Before you start flaming, consider:

Had Prop 8 failed, it would have been a good thing, no question. But the result would have been to preserve the status quo. Nothing would have changed within California, and nothing would have changed outside of California.

But look at what has happened. Marriage equality and the issue of putting basic civil rights up to a popular vote has transcended state boundaries; hundreds of thousands of people as far away as Massachussetts, New York, the District of Columbia, even Atlanta are participating in rallies to protest this injustice. Amending state constitutions to enshrine bigotry is no longer a state matter, but a national matter, and there is no way that the federal courts can continue to shrug this off as "something local."

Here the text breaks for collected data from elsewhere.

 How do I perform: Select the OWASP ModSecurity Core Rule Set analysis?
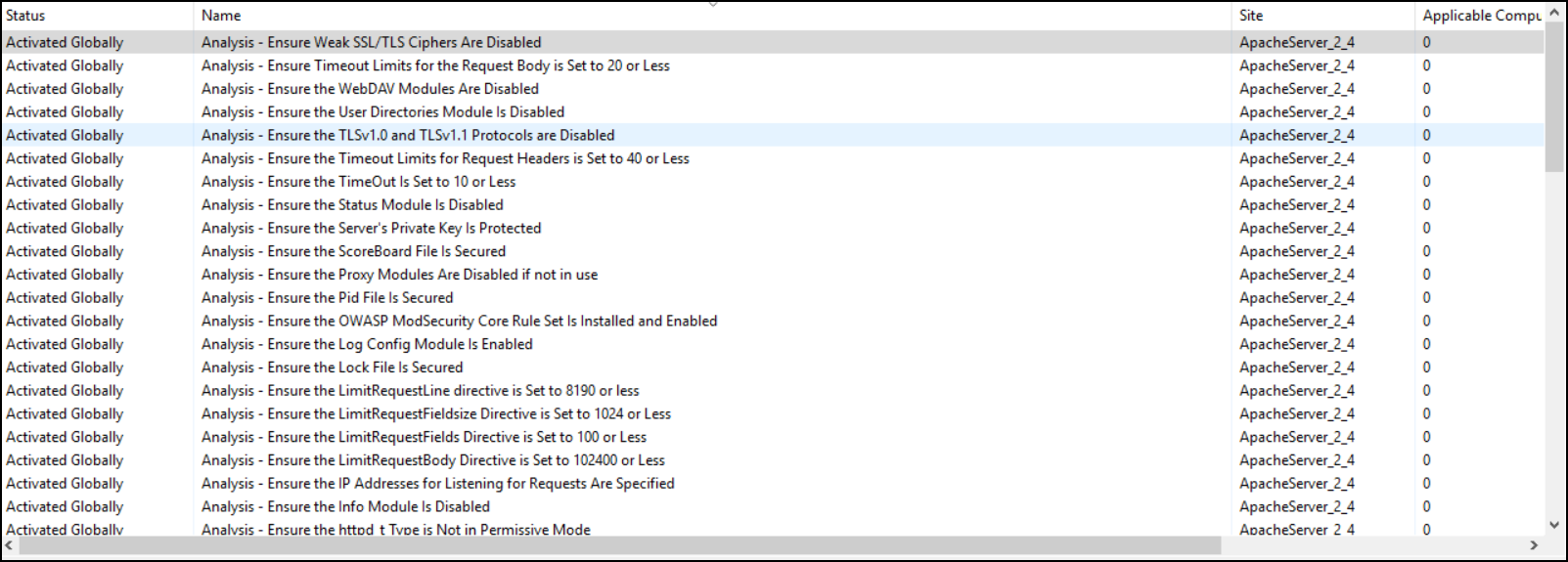(x=459, y=322)
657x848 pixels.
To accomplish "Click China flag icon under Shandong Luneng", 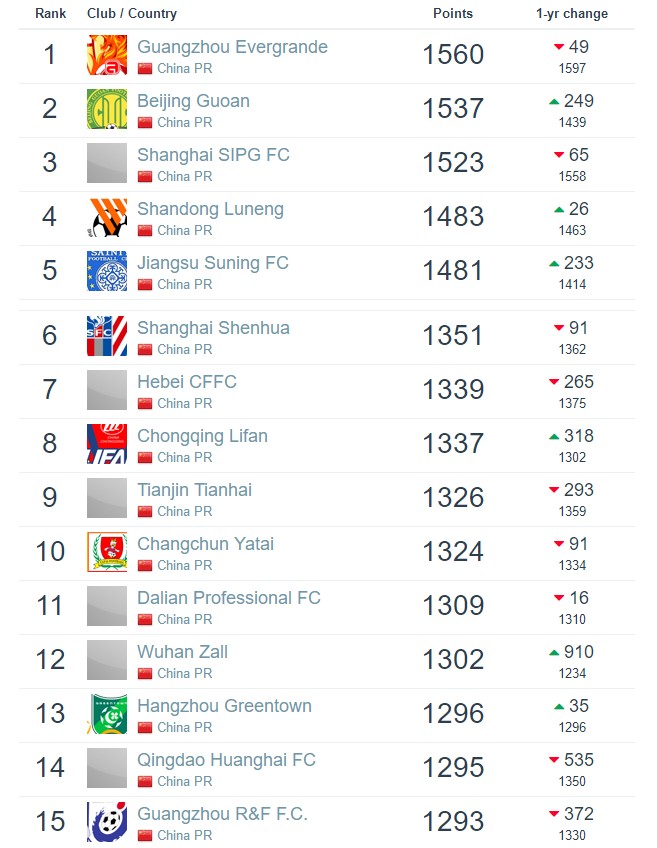I will pos(144,231).
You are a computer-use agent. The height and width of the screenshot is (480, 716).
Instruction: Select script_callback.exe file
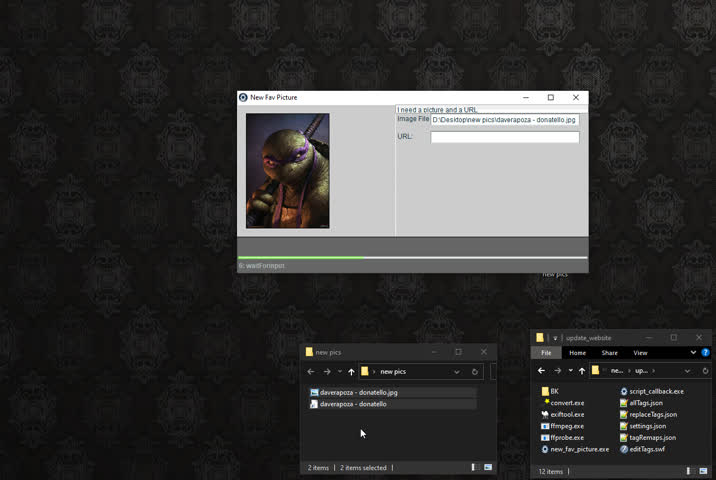[656, 392]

Passage of Prop 8 has also brought a very bright media spotlight on how the LDS and Roman Catholic churches actively ordered members to participate in a partisan fashion and claiming that their everlasting salvation was in grave danger if they did not actively participate on the "correct" side of the issue. Had Prop 8 failed, this institutionalized ugliness would have remained hidden and continued to poison the body politic.

Maybe my curmudgeon setting is temporarily on the fritz, but I am feeling oddly optimistic that, in the end, the success of the Yes on 8 campaign will end up being the downfall of 8 and every other attempt to ban same-sex couples from full, equal marriage.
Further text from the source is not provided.